▶ Records about locating elements on screens:

++++++++++++++++++++

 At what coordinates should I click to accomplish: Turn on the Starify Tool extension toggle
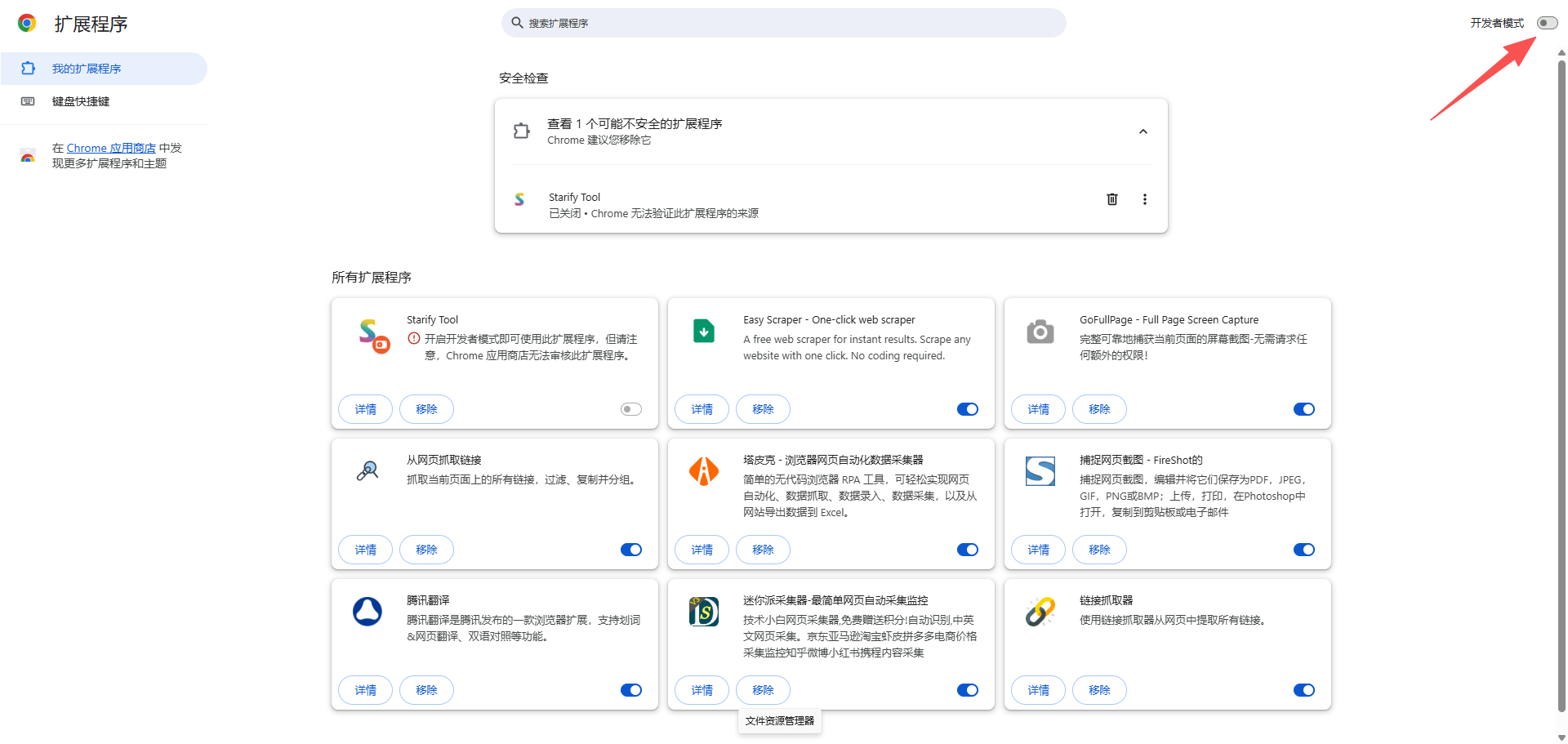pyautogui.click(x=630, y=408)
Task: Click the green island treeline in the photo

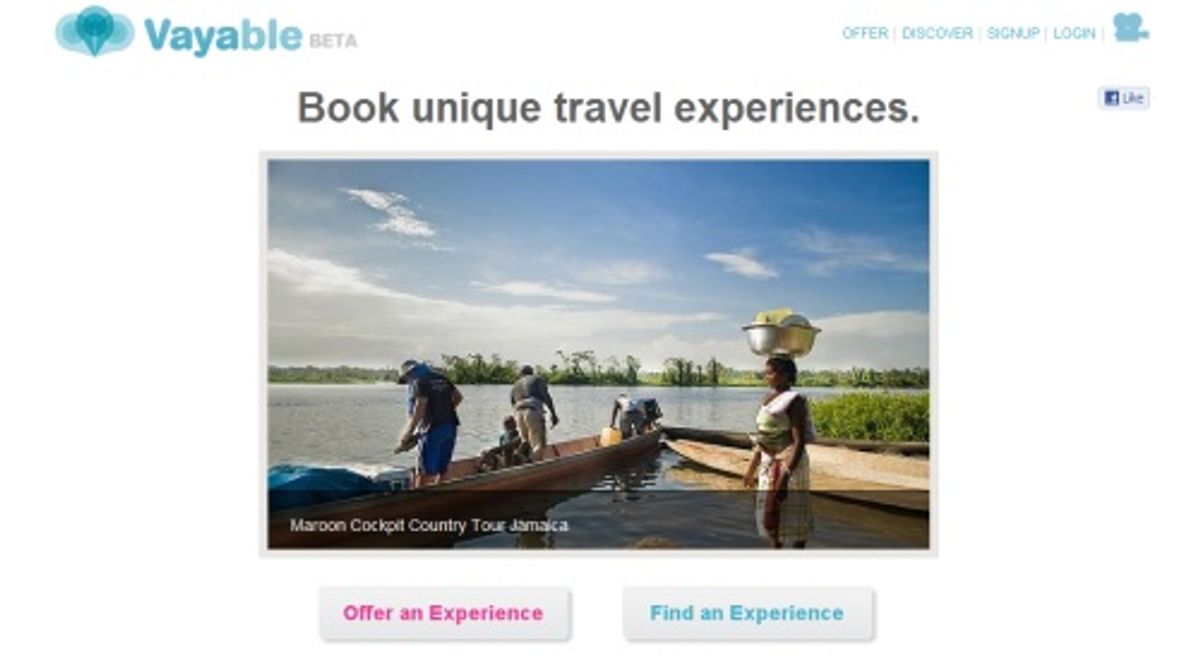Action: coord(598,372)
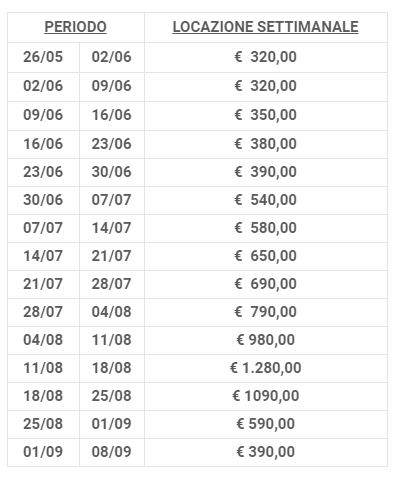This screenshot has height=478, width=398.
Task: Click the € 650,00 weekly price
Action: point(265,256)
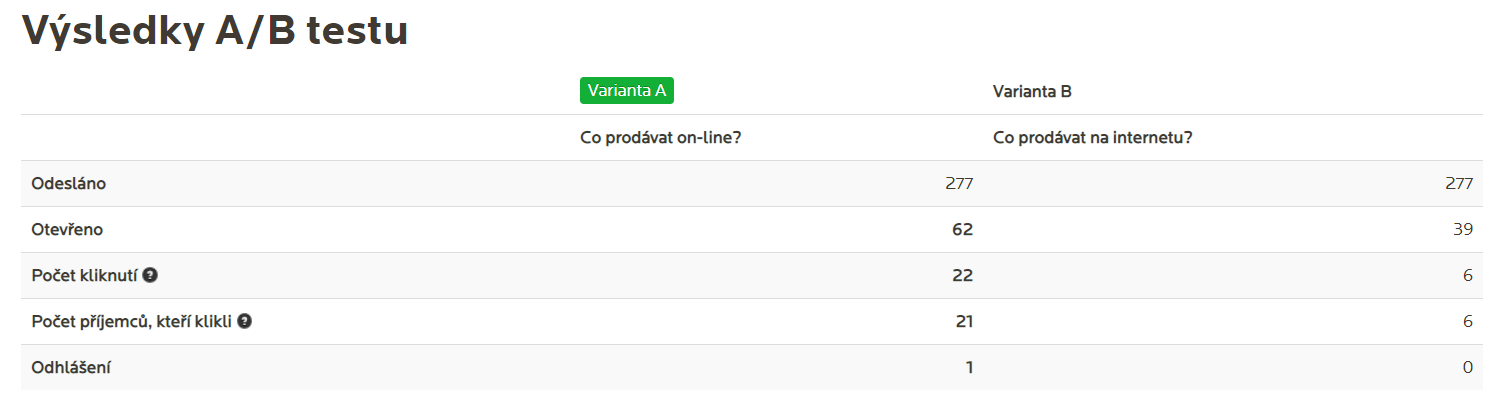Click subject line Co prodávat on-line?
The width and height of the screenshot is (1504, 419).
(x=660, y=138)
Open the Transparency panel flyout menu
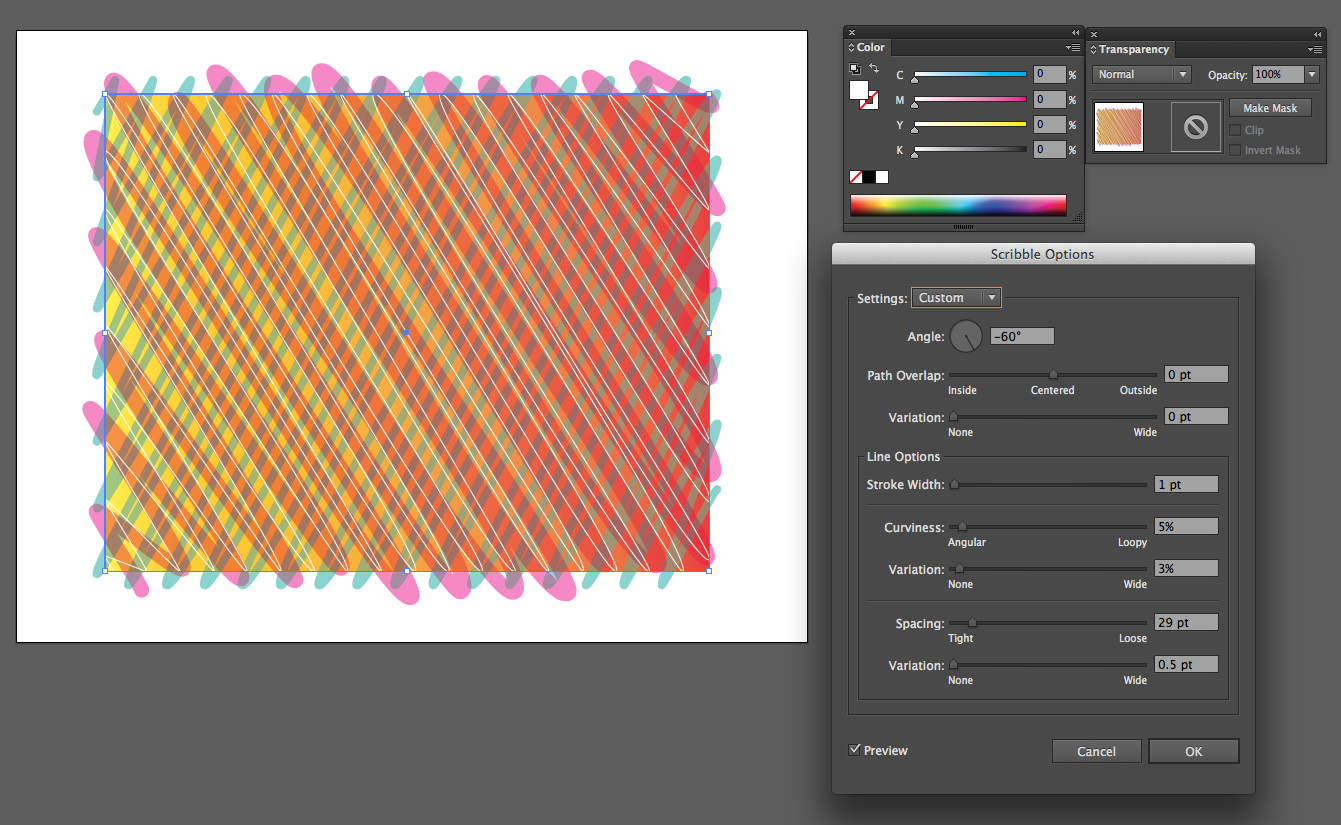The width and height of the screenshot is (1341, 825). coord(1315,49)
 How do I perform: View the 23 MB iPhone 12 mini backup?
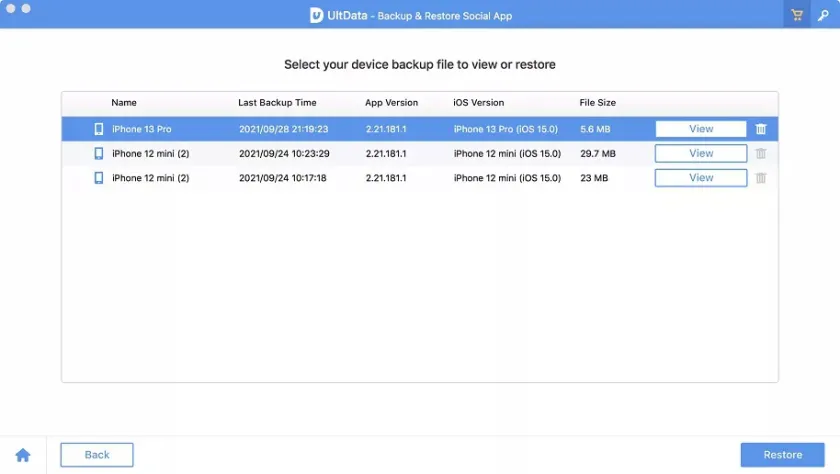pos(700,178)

++++++++++++++++++++

▶ Work to complete:
Repeat all of the items above word for word, with the pictures left out.

▶ Exercise output:
 At what coordinates should I click to accomplish: Turn on the Starify Tool extension toggle
pyautogui.click(x=630, y=408)
Task: Click the green island treeline in the photo

Action: coord(598,372)
This screenshot has height=478, width=398.
Task: Click the € 650,00 weekly price
Action: point(265,256)
Click subject line Co prodávat on-line?
The width and height of the screenshot is (1504, 419).
(x=660, y=138)
Open the Transparency panel flyout menu
The width and height of the screenshot is (1341, 825). coord(1315,49)
 How do I perform: View the 23 MB iPhone 12 mini backup?
pos(700,178)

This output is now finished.